Juniper Networks releases multiple security advisories, three critical
Take action: If you are using Juniper products, time to review the advisories. There are a bunch of them, focus on the critical ones since they are in underlying components that are well known and exploits can be easily constructed.
Learn More
Juniper Networks has issued a set of major security updates, releasing advisories for over a hundred vulnerabilities across its product line, including Junos OS, Junos OS Evolved, and other products.
Among these, three advisories are classified as critical due to security defects stemming from third-party software components:
- cURL Vulnerabilities The first critical advisory addresses nine vulnerabilities in the open-source data transfer tool cURL, which includes four critical-severity issues (CVE-2023-38545, CVE-2023-23914, CVE-2018-1000120, CVE-2018-1000122)
- cRPD third-party software used in Juniper Networks Junos cRPD, with seven critical-severity issues (CVE-2019-17041, CVE-2019-17042, CVE-2020-14343, CVE-2021-36159, CVE-2022-48522, CVE-2023-38408, CVE-2023-41913)
- Cloud Native Router third-party software used in Juniper Cloud Native Router, with eight critical-severity issues (CVE-2019-17041, CVE-2019-17042, CVE-2020-14343, CVE-2021-36159, CVE-2022-48522, CVE-2023-38408, CVE-2023-41913, CVE-2024-30407).
Apart from the critical advisories, Juniper released 11 high severity advisories affecting JunOS, JunOS Evolved and Paragon.
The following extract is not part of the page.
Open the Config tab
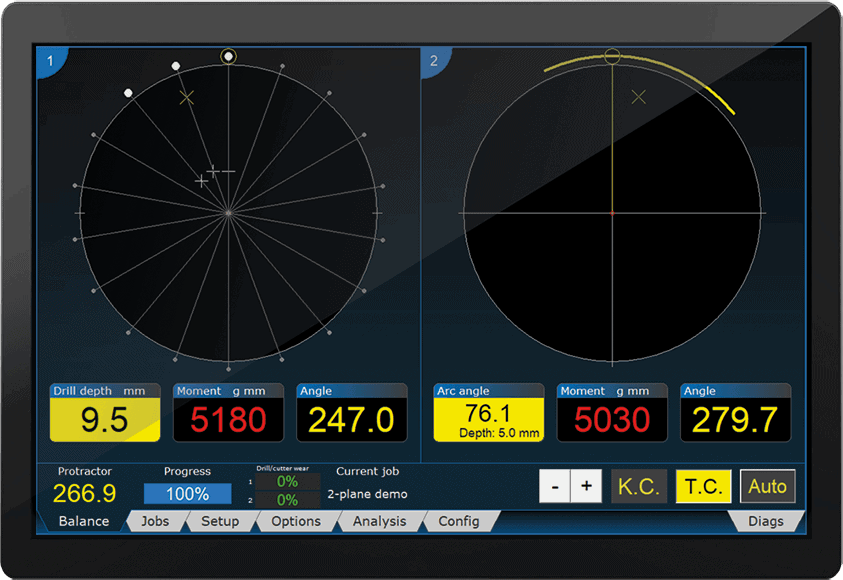 click(459, 521)
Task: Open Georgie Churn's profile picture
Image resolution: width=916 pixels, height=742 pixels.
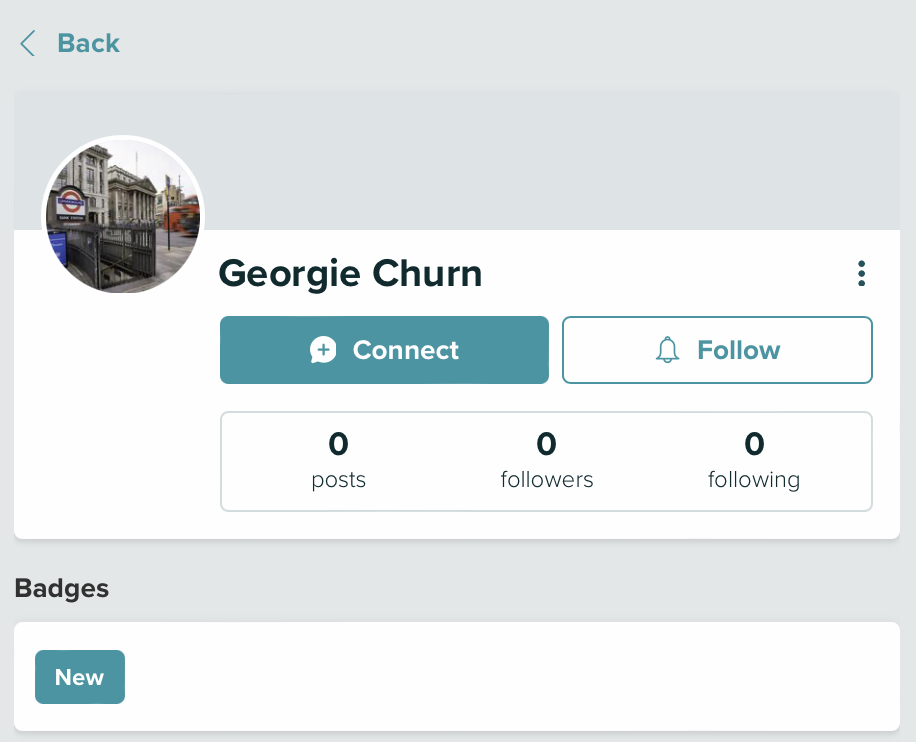Action: [123, 216]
In addition to the critical and high-severity issues, Juniper addressed two dozen other advisories concerning medium-severity vulnerabilities. These vulnerabilities could potentially lead to DoS conditions, disclosure of sensitive information, failure to block traffic, or failure to perform traffic authentication.
Juniper Networks urges customers to update their systems as soon as possible to mitigate these vulnerabilities, especially since there are no workarounds available for the most severe issues.